### WHAT YOU WILL DO:
Reproduce the material below in full, swapping every "computer-use agent" for "desktop assistant" and leaving everything else as it is.

━━━ RECORD SET

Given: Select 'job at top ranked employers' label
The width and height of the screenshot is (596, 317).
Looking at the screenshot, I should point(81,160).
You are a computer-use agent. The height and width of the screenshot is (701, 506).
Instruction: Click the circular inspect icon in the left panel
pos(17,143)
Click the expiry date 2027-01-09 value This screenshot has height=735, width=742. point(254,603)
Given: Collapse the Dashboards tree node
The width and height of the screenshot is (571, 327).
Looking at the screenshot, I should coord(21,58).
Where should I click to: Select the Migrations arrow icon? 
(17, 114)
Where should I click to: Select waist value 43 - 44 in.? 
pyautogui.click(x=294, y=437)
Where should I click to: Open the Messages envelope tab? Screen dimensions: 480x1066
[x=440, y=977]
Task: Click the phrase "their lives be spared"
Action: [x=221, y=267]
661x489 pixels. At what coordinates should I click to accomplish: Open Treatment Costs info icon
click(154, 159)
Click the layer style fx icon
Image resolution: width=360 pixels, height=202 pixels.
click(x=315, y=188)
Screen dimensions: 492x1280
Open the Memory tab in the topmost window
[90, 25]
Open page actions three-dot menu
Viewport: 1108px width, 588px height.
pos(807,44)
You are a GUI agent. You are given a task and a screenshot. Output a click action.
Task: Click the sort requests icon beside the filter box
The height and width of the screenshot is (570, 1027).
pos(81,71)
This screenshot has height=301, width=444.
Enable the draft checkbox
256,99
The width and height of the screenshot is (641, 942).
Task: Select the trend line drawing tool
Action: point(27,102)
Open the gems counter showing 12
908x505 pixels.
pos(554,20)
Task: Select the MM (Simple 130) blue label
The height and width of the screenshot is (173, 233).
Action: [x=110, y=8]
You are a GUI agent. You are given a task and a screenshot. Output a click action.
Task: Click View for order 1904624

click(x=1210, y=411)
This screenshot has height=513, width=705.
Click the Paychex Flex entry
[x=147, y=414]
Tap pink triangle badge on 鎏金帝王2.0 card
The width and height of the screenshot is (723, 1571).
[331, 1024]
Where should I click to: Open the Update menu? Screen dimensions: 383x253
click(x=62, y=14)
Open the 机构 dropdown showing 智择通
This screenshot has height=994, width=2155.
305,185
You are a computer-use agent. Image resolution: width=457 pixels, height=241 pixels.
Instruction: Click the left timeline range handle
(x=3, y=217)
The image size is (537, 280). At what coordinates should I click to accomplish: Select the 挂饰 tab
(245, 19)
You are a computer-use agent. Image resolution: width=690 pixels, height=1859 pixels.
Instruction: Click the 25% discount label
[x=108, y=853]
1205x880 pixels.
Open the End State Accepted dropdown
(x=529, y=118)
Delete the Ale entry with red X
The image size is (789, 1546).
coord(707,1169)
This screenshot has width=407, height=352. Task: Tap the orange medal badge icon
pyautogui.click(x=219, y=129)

━━━━━━

### THE SOLUTION:
Given: Select 'job at top ranked employers' label
The width and height of the screenshot is (596, 317).
Looking at the screenshot, I should point(81,160).
You are a desktop assistant. The height and width of the screenshot is (701, 506).
Instruction: Click the circular inspect icon in the left panel
pos(17,143)
Click the expiry date 2027-01-09 value This screenshot has height=735, width=742. point(254,603)
Given: Collapse the Dashboards tree node
The width and height of the screenshot is (571, 327).
Looking at the screenshot, I should coord(21,58).
Where should I click to: Select the Migrations arrow icon? 
(17, 114)
Where should I click to: Select waist value 43 - 44 in.? 
pyautogui.click(x=294, y=437)
Where should I click to: Open the Messages envelope tab? Screen dimensions: 480x1066
[x=440, y=977]
Task: Click the phrase "their lives be spared"
Action: [x=221, y=267]
661x489 pixels. At what coordinates should I click to accomplish: Open Treatment Costs info icon
click(154, 159)
Click the layer style fx icon
Image resolution: width=360 pixels, height=202 pixels.
click(x=315, y=188)
Screen dimensions: 492x1280
Open the Memory tab in the topmost window
[90, 25]
Open page actions three-dot menu
Viewport: 1108px width, 588px height.
pos(807,44)
You are a GUI agent. You are given a task and a screenshot. Output a click action.
Task: Click the sort requests icon beside the filter box
The height and width of the screenshot is (570, 1027).
pos(81,71)
This screenshot has height=301, width=444.
Enable the draft checkbox
256,99
The width and height of the screenshot is (641, 942).
Task: Select the trend line drawing tool
Action: point(27,102)
Open the gems counter showing 12
908x505 pixels.
pos(554,20)
Task: Select the MM (Simple 130) blue label
The height and width of the screenshot is (173, 233).
Action: [x=110, y=8]
You are a GUI agent. You are given a task and a screenshot. Output a click action.
Task: Click View for order 1904624

click(x=1210, y=411)
This screenshot has height=513, width=705.
Click the Paychex Flex entry
[x=147, y=414]
Tap pink triangle badge on 鎏金帝王2.0 card
The width and height of the screenshot is (723, 1571).
[331, 1024]
Where should I click to: Open the Update menu? Screen dimensions: 383x253
click(x=62, y=14)
Open the 机构 dropdown showing 智择通
This screenshot has height=994, width=2155.
305,185
You are a desktop assistant. Image resolution: width=457 pixels, height=241 pixels.
Instruction: Click the left timeline range handle
(x=3, y=217)
The image size is (537, 280). At what coordinates should I click to accomplish: Select the 挂饰 tab
(245, 19)
You are a desktop assistant. Image resolution: width=690 pixels, height=1859 pixels.
Instruction: Click the 25% discount label
[x=108, y=853]
1205x880 pixels.
Open the End State Accepted dropdown
(x=529, y=118)
Delete the Ale entry with red X
The image size is (789, 1546).
coord(707,1169)
This screenshot has width=407, height=352. Task: Tap the orange medal badge icon
pyautogui.click(x=219, y=129)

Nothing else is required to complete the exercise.